● What you need to do: Can you output the records below exactly as they are written?

(Dataset entries)
# # # # #
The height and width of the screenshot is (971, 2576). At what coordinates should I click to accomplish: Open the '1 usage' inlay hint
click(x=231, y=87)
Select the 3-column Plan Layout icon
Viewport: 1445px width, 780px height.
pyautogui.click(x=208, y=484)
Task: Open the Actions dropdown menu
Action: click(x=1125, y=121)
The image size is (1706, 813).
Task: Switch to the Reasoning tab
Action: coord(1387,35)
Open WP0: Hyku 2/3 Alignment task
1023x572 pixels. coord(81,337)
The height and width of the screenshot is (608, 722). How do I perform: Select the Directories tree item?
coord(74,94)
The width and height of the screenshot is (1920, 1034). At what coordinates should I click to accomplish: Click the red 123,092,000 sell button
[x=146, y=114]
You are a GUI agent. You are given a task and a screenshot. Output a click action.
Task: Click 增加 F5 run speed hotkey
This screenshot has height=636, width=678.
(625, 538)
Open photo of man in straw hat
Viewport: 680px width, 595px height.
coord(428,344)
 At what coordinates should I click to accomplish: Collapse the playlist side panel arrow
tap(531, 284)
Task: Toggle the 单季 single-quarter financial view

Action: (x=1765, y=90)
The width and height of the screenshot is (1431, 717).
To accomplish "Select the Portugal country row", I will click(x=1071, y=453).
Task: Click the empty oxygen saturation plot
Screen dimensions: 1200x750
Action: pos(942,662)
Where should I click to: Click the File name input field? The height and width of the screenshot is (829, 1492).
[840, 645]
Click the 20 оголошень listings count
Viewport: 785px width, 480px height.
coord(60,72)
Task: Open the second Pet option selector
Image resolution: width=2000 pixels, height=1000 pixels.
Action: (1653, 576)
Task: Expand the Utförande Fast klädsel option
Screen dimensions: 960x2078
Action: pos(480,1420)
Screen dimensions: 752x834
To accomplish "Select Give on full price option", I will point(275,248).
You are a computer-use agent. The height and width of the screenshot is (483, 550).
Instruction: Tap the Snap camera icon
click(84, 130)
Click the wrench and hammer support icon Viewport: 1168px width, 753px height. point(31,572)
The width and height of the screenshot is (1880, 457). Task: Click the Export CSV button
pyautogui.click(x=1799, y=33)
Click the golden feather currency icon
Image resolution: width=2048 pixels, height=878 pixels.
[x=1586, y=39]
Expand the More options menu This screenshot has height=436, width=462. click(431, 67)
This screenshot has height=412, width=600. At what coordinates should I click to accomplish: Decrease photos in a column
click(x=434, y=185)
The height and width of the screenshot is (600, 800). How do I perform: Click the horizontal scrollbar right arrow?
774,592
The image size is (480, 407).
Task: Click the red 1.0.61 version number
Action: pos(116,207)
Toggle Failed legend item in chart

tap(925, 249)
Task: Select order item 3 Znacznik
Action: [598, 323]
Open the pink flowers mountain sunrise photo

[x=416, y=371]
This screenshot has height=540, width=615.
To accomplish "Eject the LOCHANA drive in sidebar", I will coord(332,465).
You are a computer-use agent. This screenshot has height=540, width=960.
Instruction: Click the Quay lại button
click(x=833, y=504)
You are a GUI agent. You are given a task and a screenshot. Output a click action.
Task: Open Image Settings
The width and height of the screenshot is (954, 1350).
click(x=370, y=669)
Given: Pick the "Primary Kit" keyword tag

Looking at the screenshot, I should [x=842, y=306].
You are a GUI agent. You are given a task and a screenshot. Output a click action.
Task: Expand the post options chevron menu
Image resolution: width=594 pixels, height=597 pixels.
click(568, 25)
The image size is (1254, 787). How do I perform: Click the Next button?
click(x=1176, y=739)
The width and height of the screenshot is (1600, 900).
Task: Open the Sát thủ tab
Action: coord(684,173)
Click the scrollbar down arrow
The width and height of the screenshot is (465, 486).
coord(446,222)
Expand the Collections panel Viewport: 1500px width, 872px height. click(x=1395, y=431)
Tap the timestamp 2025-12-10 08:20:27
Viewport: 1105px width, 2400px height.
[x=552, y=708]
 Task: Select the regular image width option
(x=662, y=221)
# # # # #
● Exercise output:
The height and width of the screenshot is (971, 2576). At what coordinates should I click to accomplish: Open the '1 usage' inlay hint
click(x=231, y=87)
Select the 3-column Plan Layout icon
Viewport: 1445px width, 780px height.
pyautogui.click(x=208, y=484)
Task: Open the Actions dropdown menu
Action: click(x=1125, y=121)
The image size is (1706, 813).
Task: Switch to the Reasoning tab
Action: coord(1387,35)
Open WP0: Hyku 2/3 Alignment task
1023x572 pixels. coord(81,337)
The height and width of the screenshot is (608, 722). How do I perform: Select the Directories tree item?
coord(74,94)
The width and height of the screenshot is (1920, 1034). At what coordinates should I click to accomplish: Click the red 123,092,000 sell button
[x=146, y=114]
You are a GUI agent. You are given a task and a screenshot. Output a click action.
Task: Click 增加 F5 run speed hotkey
This screenshot has height=636, width=678.
(625, 538)
Open photo of man in straw hat
Viewport: 680px width, 595px height.
coord(428,344)
 At what coordinates should I click to accomplish: Collapse the playlist side panel arrow
tap(531, 284)
Task: Toggle the 单季 single-quarter financial view

Action: (x=1765, y=90)
The width and height of the screenshot is (1431, 717).
To accomplish "Select the Portugal country row", I will click(x=1071, y=453).
Task: Click the empty oxygen saturation plot
Screen dimensions: 1200x750
Action: pos(942,662)
Where should I click to: Click the File name input field? The height and width of the screenshot is (829, 1492).
[840, 645]
Click the 20 оголошень listings count
Viewport: 785px width, 480px height.
coord(60,72)
Task: Open the second Pet option selector
Image resolution: width=2000 pixels, height=1000 pixels.
Action: (1653, 576)
Task: Expand the Utförande Fast klädsel option
Screen dimensions: 960x2078
Action: pos(480,1420)
Screen dimensions: 752x834
To accomplish "Select Give on full price option", I will point(275,248).
You are a computer-use agent. The height and width of the screenshot is (483, 550).
Instruction: Tap the Snap camera icon
click(84, 130)
Click the wrench and hammer support icon Viewport: 1168px width, 753px height. point(31,572)
The width and height of the screenshot is (1880, 457). Task: Click the Export CSV button
pyautogui.click(x=1799, y=33)
Click the golden feather currency icon
Image resolution: width=2048 pixels, height=878 pixels.
[x=1586, y=39]
Expand the More options menu This screenshot has height=436, width=462. click(431, 67)
This screenshot has height=412, width=600. At what coordinates should I click to accomplish: Decrease photos in a column
click(x=434, y=185)
The height and width of the screenshot is (600, 800). How do I perform: Click the horizontal scrollbar right arrow?
774,592
The image size is (480, 407).
Task: Click the red 1.0.61 version number
Action: pos(116,207)
Toggle Failed legend item in chart

tap(925, 249)
Task: Select order item 3 Znacznik
Action: [598, 323]
Open the pink flowers mountain sunrise photo

[x=416, y=371]
This screenshot has height=540, width=615.
To accomplish "Eject the LOCHANA drive in sidebar", I will coord(332,465).
You are a computer-use agent. This screenshot has height=540, width=960.
Instruction: Click the Quay lại button
click(x=833, y=504)
You are a GUI agent. You are given a task and a screenshot. Output a click action.
Task: Open Image Settings
The width and height of the screenshot is (954, 1350).
click(x=370, y=669)
Given: Pick the "Primary Kit" keyword tag

Looking at the screenshot, I should [x=842, y=306].
You are a GUI agent. You are given a task and a screenshot. Output a click action.
Task: Expand the post options chevron menu
Image resolution: width=594 pixels, height=597 pixels.
click(568, 25)
The image size is (1254, 787). How do I perform: Click the Next button?
click(x=1176, y=739)
The width and height of the screenshot is (1600, 900).
Task: Open the Sát thủ tab
Action: coord(684,173)
Click the scrollbar down arrow
The width and height of the screenshot is (465, 486).
coord(446,222)
Expand the Collections panel Viewport: 1500px width, 872px height. click(x=1395, y=431)
Tap the timestamp 2025-12-10 08:20:27
Viewport: 1105px width, 2400px height.
[x=552, y=708]
 Task: Select the regular image width option
(x=662, y=221)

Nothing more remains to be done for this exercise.